▶ _SOAL 1_: Daftarkan setiap angka persen yang muncul dalam teks tentang Iran, masing-masing dengan hal yang dirujuknya.
▶ _SOAL 2_: Kutip bagian teks tentang Iran, dimulai dari kata-kata yang memuat "Trump memperingatkan akan" dan berakhir setelah "yang dipengaruhi asing.".

▶ _DOKUMEN SUMBER_:
● ● ● ● ●
Di tengah gejolak domestik, Pezeshkian mengklaim, bahwa Iran sedang berada dalam perang skala penuh dengan AS, Israel, dan Eropa. Sementara itu, Presiden AS, Donald Trump, mengatakan bahwa ekonomi Iran telah hancur akibat inflasi luar biasa.
Trump memperingatkan akan melakukan serangan balasan keras jika Teheran berupaya mempersenjatai diri kembali setelah serangan AS terhadap fasilitas nuklir Iran awal tahun ini.
"Maksud saya, saya tidak akan berbicara tentang penggulingan rezim. Mereka memiliki banyak masalah yang sedang mereka hadapi. Mereka mengalami inflasi yang luar biasa. Ekonomi mereka hancur, ekonomi mereka tidak baik. Dan saya tahu bahwa orang-orang tidak begitu senang," kata Trump, seperti dikutip ABC News, Rabu, 31 Desember 2025.
Protes besar sebelumnya terjadi pada 2022 dan 2023 setelah Mahsa Amini, perempuan 22 tahun, meninggal dalam tahanan polisi. Ribuan orang turun ke jalan, ratusan tewas, dan lebih dari 20.000 orang ditangkap. Beberapa dieksekusi. Pemerintah menyebut para demonstran sebagai perusuh yang dipengaruhi asing.
Dalam situasi yang terus memanas, Presiden Masoud Pezeshkian menyampaikan pidato di parlemen pada Minggu, 28 Desember 2025, saat membela rancangan anggaran kontroversial. RUU tersebut mengusulkan kenaikan upah sebesar 20 persen, sementara inflasi mencapai 50 persen. Pemerintah juga berencana menaikkan pajak hingga 62 persen.
● ● ● ● ●
▶ _Daftar Data_:
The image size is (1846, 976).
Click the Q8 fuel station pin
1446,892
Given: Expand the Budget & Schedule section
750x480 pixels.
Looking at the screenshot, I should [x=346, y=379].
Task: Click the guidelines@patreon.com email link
● ● ● ● ●
▶ _JAWABAN LATIHAN 1_:
- 20 persen: usulan kenaikan upah dalam RUU anggaran
- 50 persen: tingkat inflasi
- 62 persen: rencana kenaikan pajak (hingga 62 persen)

▶ _JAWABAN LATIHAN 2_:
Trump memperingatkan akan melakukan serangan balasan keras jika Teheran berupaya mempersenjatai diri kembali setelah serangan AS terhadap fasilitas nuklir Iran awal tahun ini.
"Maksud saya, saya tidak akan berbicara tentang penggulingan rezim. Mereka memiliki banyak masalah yang sedang mereka hadapi. Mereka mengalami inflasi yang luar biasa. Ekonomi mereka hancur, ekonomi mereka tidak baik. Dan saya tahu bahwa orang-orang tidak begitu senang," kata Trump, seperti dikutip ABC News, Rabu, 31 Desember 2025.
Protes besar sebelumnya terjadi pada 2022 dan 2023 setelah Mahsa Amini, perempuan 22 tahun, meninggal dalam tahanan polisi. Ribuan orang turun ke jalan, ratusan tewas, dan lebih dari 20.000 orang ditangkap. Beberapa dieksekusi. Pemerintah menyebut para demonstran sebagai perusuh yang dipengaruhi asing.